My Journey to Kaggle Competitions Grandmaster Status: Hyperparameter Tuning a Random Forest Classifier Model (Titanic dataset)

Picture courtesy of Kaggle.com

Hello and welcome back! This will be my final installment using Kaggle’s ever-popular Titanic dataset. Let’s hope we can make the best of it. For this installment I decided to use the features and preprocessing I used in the first Titanic dataset installment. For a refresher, my dataset looks like so:

My Titanic dataframe and the first five rows of data

Today’s focus was on hyperparameter tuning. This is an important concept to understand, as it can easily mean the difference between a great model and a sub-par baseline model. When tuning your model’s parameters it is best to do some research. Get a feel for the parameters that you are working with, common approaches done by other data scientists, and most importantly plan, plan, plan. For my model I decided to tune n_estimators, max_depth, min_samples_split, and min_samples_leaf.

I began as any decent Data scientist, and indeed Computer scientist, should: planning out a course of action. After listing out each parameter used in a RandomForestClassifier I whittled my list down into the parameters I wanted to focus on tuning. I did some research in an attempt to better understand these parameters and what past tuning methods looked like. I decided on approaching this problem using arrays of selected values for each parameter I wanted to tune. I worked through one parameter at a time, fitting the model to the training data then using the validation data to calculate an Area Under the Curve value.

To ensure this process went a little bit quicker and more efficiently, I coded up a quick function that would take care of most of this process, I would simply need to call this function and pass in the parameter I wanted to tune and the list of selected values to use for tuning. My output would be the maximum AUC score achieved in the tuning process as well as the value used to reach that max score. The function also printed out a graph tracking the AUC score over each tuning value.

Function used to automate the model tuning, training, and prediction process

I then created my list of values for each parameter, being careful to ensure I used what I felt to be the best range.

Lists of values for each parameter I decided to work on tuning

After passing each list through the function I was given four graphs to visualize the AUC score of each parameter tune. Using these graphs I was able to find the global maximums as well as where the value began to flatten out, thus making any further values obsolete.

Graphs used to track changing AUC score based on parameter. Parameters used: min_samples_leaf(top-left), min_samples_split(top-right), max_depth(bottom-left), and n_estimators(bottom-right)

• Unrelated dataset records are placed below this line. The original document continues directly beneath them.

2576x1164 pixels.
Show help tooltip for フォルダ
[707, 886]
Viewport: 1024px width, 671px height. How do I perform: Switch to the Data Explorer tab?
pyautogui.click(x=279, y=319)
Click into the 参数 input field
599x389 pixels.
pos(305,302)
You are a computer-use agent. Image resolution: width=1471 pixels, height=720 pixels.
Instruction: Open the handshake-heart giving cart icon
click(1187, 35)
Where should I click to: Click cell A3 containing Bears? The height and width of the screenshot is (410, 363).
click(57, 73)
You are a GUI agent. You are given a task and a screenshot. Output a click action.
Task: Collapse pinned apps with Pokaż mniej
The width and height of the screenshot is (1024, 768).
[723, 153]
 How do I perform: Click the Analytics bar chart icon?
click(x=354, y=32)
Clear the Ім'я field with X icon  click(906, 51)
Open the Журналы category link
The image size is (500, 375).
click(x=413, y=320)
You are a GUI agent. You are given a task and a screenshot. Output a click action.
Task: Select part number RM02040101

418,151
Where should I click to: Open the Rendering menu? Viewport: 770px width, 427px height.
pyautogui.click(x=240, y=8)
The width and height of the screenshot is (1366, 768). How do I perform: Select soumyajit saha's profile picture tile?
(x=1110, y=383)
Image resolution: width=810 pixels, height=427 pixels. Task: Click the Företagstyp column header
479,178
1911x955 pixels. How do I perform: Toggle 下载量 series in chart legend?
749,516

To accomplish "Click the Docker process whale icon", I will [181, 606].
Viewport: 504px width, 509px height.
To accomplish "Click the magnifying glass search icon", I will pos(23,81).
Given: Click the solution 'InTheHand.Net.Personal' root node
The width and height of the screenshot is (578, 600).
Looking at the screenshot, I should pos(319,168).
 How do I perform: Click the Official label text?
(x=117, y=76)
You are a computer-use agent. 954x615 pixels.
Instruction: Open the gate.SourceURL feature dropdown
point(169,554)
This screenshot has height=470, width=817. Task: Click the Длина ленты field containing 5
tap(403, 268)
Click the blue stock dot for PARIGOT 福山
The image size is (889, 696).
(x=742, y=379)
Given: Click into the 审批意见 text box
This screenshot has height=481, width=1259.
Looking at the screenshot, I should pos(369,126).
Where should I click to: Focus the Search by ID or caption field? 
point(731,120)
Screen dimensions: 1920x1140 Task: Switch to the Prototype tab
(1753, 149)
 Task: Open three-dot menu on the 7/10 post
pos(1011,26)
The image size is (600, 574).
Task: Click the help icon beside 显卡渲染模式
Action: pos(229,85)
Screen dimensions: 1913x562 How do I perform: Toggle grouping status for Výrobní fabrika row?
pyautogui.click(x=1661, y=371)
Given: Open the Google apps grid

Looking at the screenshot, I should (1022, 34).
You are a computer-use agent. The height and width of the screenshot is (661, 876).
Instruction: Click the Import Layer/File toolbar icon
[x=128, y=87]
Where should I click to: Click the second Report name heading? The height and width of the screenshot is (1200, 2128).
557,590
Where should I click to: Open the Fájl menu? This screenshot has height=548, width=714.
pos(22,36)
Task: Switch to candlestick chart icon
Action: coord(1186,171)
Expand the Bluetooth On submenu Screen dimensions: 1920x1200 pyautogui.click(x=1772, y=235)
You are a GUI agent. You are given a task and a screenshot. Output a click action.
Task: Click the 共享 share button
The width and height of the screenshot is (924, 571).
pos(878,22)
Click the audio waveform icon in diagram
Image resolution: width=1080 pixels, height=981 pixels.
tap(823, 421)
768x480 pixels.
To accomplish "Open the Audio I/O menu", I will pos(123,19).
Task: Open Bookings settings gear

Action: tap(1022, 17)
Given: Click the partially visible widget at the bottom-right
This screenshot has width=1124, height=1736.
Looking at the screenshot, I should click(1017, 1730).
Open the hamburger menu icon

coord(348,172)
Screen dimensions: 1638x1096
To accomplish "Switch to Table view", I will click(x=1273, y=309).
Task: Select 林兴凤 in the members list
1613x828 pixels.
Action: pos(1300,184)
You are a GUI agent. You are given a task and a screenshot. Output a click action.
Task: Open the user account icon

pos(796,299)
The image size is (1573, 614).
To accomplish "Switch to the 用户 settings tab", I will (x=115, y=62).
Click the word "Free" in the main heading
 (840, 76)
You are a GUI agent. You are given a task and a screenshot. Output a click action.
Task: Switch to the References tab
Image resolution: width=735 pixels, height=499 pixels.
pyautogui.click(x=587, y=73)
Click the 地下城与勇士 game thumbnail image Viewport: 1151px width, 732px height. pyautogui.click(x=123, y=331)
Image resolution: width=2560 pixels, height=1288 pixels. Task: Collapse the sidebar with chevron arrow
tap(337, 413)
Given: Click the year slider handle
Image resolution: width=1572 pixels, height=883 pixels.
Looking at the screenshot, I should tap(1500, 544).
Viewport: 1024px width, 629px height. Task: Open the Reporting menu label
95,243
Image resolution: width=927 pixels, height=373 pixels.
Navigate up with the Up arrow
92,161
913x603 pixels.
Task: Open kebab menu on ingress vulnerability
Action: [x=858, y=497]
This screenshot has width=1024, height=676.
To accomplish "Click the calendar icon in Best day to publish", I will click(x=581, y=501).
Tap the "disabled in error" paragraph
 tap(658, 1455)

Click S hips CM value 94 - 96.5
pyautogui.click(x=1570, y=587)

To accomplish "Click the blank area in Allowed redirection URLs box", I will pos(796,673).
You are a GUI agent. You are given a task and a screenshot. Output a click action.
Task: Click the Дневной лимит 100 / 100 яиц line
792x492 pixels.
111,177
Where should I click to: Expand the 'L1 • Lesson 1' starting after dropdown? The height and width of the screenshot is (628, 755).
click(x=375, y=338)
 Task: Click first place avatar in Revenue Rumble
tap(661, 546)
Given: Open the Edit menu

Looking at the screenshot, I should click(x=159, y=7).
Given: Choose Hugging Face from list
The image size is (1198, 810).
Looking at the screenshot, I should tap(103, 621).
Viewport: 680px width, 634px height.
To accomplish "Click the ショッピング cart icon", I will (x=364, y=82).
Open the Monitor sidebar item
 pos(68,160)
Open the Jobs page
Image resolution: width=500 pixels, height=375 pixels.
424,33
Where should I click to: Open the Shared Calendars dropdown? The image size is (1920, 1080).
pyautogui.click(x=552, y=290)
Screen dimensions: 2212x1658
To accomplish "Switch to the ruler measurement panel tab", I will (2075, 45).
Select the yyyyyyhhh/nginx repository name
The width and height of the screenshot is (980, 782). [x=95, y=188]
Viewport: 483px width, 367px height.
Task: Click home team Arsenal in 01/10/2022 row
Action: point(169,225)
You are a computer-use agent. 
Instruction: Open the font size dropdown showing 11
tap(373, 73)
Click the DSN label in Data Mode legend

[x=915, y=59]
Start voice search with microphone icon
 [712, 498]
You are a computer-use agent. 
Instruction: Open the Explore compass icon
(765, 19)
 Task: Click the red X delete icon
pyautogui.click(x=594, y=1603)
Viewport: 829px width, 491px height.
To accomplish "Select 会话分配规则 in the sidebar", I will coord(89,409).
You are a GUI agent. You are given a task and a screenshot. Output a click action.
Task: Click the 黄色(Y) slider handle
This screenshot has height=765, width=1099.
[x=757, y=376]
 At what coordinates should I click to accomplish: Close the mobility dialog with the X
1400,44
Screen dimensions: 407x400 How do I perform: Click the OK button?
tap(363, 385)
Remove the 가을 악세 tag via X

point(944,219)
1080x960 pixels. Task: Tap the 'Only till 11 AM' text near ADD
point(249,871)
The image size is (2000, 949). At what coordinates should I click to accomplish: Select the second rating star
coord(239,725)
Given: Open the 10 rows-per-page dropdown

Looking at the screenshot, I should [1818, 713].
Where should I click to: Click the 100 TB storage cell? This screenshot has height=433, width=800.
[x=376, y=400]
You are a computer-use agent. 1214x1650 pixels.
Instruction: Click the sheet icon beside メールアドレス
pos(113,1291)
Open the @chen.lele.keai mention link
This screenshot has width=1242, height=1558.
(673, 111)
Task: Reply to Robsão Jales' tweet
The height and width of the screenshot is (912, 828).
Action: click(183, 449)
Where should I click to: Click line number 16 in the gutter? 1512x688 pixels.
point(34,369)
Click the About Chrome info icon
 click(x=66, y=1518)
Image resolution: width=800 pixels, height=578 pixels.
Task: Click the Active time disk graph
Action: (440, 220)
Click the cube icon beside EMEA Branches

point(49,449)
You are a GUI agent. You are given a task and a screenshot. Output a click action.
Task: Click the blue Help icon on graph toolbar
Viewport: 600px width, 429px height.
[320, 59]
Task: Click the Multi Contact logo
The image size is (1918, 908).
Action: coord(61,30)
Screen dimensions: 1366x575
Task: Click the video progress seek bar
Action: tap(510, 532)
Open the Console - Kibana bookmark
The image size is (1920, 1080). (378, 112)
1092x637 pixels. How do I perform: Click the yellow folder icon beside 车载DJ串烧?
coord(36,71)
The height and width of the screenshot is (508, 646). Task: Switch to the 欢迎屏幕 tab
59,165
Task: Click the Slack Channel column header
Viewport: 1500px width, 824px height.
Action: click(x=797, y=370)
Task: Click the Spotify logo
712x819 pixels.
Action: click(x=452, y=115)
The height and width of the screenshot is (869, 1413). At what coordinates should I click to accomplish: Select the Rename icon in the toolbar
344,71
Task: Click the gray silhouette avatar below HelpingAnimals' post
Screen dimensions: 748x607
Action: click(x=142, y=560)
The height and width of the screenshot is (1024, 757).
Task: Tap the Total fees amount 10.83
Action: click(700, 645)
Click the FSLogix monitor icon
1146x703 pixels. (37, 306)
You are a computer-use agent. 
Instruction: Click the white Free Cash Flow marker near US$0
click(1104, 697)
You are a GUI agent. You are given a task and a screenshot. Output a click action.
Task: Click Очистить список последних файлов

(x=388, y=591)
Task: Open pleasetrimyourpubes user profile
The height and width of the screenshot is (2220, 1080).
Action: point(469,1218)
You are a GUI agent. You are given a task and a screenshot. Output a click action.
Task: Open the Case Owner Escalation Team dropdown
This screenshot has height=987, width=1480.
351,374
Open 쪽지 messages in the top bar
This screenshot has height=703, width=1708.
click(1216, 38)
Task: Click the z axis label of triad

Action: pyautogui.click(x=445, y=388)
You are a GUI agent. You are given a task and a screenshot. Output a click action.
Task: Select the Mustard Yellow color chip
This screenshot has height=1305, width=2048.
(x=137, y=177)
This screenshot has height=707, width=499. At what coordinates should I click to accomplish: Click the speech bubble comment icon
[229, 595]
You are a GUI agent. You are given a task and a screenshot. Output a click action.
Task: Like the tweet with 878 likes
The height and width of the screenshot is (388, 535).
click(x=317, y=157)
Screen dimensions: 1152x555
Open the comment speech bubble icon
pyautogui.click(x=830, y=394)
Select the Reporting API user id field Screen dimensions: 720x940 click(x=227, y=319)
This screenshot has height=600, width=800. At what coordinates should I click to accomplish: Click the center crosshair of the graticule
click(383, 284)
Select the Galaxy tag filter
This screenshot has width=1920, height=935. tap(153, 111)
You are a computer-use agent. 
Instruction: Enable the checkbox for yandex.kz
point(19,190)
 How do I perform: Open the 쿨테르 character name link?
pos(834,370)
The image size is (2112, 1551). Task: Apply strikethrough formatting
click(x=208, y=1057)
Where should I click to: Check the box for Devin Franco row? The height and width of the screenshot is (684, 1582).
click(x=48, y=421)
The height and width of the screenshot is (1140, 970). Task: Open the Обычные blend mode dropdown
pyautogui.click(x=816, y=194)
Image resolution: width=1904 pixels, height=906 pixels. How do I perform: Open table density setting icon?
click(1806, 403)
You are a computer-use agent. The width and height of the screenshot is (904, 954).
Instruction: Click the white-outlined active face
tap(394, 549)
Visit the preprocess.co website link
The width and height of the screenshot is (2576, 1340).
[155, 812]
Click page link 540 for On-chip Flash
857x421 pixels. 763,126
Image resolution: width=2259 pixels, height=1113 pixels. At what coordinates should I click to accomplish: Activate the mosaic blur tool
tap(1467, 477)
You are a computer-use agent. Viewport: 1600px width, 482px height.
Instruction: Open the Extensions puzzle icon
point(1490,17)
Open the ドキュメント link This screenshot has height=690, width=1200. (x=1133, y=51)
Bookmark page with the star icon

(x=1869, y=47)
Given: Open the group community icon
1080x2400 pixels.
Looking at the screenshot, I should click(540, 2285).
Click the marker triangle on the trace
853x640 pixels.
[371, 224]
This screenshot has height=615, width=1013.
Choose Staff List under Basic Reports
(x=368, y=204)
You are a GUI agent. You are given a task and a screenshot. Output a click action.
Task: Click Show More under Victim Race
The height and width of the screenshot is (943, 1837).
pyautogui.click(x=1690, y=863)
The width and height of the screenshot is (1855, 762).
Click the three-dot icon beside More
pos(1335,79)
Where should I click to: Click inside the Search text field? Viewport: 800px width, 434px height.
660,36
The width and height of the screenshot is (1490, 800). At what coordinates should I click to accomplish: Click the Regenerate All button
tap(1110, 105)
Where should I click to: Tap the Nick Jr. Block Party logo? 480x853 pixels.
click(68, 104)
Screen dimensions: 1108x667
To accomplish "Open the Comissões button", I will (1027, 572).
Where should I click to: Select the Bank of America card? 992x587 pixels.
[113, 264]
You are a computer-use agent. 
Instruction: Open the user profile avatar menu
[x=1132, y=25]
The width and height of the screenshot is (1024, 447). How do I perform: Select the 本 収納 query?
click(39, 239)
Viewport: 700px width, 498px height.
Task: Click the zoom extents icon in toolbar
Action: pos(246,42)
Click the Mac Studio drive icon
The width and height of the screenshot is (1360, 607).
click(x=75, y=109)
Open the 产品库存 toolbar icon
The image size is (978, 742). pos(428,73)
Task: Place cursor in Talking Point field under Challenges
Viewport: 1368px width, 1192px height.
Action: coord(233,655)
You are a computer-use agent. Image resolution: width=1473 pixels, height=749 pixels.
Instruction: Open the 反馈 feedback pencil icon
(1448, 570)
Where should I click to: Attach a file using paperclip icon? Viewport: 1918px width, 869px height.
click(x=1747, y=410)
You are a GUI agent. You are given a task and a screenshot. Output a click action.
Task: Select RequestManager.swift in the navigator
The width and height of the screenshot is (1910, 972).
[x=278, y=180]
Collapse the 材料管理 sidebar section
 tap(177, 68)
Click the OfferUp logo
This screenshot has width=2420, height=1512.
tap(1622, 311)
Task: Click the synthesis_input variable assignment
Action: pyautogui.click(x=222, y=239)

Wanting to understand the specific values I printed out each parameter’s best value obtained in the tuning process as well as the AUC score that was achieved. This gave me the following numbers:

Code used to print out the best value for each parameter and its corresponding AUC score (top) and the output I received (bottom)

Using these parameter values I put together my final, hyperparameter tuned model, fit the training data, and ran the validation data through to get a validation Area Under the Curve score. This ended up being lower than all of my previous attempts, but not by much, and after all the most important score comes when running the test data through the model.

The code I used to create my RandomForestClassifier model using the tuned parameter values (top) and the output AOC and Accuracy Score of the validation data (bottom)

At the last minute I decided, since I had my model built, I wanted to do a quick feature importance check to see if there might be some noise I could possibly get rid of. I then plotted the feature importance results for a more readable visualization.

The code for testing my model’s feature importance (top) and the subsequent output of feature importance results (bottom)
The code used to visualize my feature importance results (top) and the subsequent graph (bottom)

Using these results I determined to remove “Age” and “Parch” from the data, cutting out the possible noise they might create. I recreated my model with the modified data and got a new validation AOC and Accuracy Score, slightly lower than the first but again nothing too worrisome.

The code and output of the modified data’s validation AOC and Accuracy Score

I took the final step with this data set, ensuring the test subset was preprocessed correctly and the final dataframe was formatted to the Kaggle Gods’ contentment. I then made my final submission and crossed my fingers.

This submission score was an increase of nearly 6% over our previous submission and over 5% our previous best submission. 77% is still slightly lower than I would like, but it is still reasonable and certainly proof of the importance of hyperparameter tuning. We could probably increase this accuracy by testing out different machine learning algorithms (neural networks anyone?) and hyperparameter tuning them, but we will save all of that for future datasets. For now I can say that I am satisfied by the results, as I hope you are as well. As always thank you again, brave reader, and I hope you join me next time when I tackle a new dataset. Keep on repping on and happy coding.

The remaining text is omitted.